Goal 1
Answer these questions from the passage on immersive experiences.
(a) Who founded the Montmartre club?
(b) Which chef prepares the three-course feast?
(c) Until what date is Shiva Immersive open?
Goal 2
Update the part of the listing that runs from its first line through the line containing "pyautogui.click(x=77, y=97)", putting "side panel" in place of "sidebar" and leaving everything else unchanged.

Extract to read

--*--

Taking over 150 designers to bring the Montmartre club back to life, at the centre of the show is the club’s founder, Rodolphe Salis, a showman and provocateur who is tasked with putting on the performance of his life that will help to take cabaret around the world and send the club off in a blaze of Bohemian glory for one final night. The show features some of the UK’s top cabaret performers alongside mime, magic, comedy and music from a live orchestra that roams between the tables. To top it off, revellers can indulge in a three-course feast whipped up by chef Ashley Clarke inspired by the 19th century dishes served at the club.
4. Shiva Immersive

Open now until 22 March 2026
Location: Delhi, UK
Experience Sector: Immersive Entertainment
We love the sound of this pop-up immersive experience in Delhi that celebrates the symbolism and mythology of Indian deity Shiva. Blending spiritual and cultural narratives and sensory design, the projection-led experience is the brainchild of WXO members Samit Garg, Surbhi Garg, Ludovica Arci and E-Factor Experiences. Within the experience Shiva is treated not as a religious symbol, but as a universal energy that belongs to everyone. Cutting edge tech is used to make an ancient story memorable for a modern audience.

--*--

(Raw records)
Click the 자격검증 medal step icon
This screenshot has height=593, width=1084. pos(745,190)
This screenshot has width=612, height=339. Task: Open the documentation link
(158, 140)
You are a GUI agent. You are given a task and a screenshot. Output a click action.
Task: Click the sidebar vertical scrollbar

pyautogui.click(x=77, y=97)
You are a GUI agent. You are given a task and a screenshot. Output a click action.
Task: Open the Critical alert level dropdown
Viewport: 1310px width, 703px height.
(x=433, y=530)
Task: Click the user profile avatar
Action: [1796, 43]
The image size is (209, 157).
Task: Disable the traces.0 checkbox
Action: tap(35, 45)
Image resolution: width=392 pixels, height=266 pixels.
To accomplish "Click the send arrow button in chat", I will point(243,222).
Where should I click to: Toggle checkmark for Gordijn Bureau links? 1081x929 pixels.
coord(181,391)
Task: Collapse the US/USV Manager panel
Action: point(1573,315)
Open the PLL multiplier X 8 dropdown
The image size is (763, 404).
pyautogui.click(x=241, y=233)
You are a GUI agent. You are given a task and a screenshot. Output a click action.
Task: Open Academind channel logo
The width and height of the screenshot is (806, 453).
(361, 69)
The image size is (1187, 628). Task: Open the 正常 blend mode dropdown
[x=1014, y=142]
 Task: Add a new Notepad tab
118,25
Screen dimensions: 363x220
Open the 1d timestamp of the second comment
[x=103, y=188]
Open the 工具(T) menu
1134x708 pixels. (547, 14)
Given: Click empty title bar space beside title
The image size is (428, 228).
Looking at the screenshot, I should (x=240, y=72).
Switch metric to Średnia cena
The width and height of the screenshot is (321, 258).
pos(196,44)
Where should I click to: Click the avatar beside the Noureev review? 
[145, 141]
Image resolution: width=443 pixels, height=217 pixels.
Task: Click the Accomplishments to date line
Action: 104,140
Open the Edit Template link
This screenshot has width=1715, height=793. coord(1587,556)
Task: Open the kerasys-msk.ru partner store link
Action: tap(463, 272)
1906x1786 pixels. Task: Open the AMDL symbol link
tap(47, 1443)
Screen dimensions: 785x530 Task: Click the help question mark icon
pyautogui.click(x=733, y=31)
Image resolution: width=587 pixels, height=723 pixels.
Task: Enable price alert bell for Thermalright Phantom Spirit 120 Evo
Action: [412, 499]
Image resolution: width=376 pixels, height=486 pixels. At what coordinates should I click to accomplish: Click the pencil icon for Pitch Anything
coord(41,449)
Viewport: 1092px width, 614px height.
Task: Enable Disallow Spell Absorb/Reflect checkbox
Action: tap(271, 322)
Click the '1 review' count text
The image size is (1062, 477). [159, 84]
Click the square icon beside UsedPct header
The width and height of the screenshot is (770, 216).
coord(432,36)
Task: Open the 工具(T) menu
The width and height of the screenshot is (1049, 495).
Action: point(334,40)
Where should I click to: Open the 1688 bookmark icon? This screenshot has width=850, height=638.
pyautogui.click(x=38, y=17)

--*--

Finished answer 1
(a) Rodolphe Salis
(b) Ashley Clarke
(c) 22 March 2026

Finished answer 2
Click the 자격검증 medal step icon
This screenshot has height=593, width=1084. pos(745,190)
This screenshot has width=612, height=339. Task: Open the documentation link
(158, 140)
You are a GUI agent. You are given a task and a screenshot. Output a click action.
Task: Click the side panel vertical scrollbar

pyautogui.click(x=77, y=97)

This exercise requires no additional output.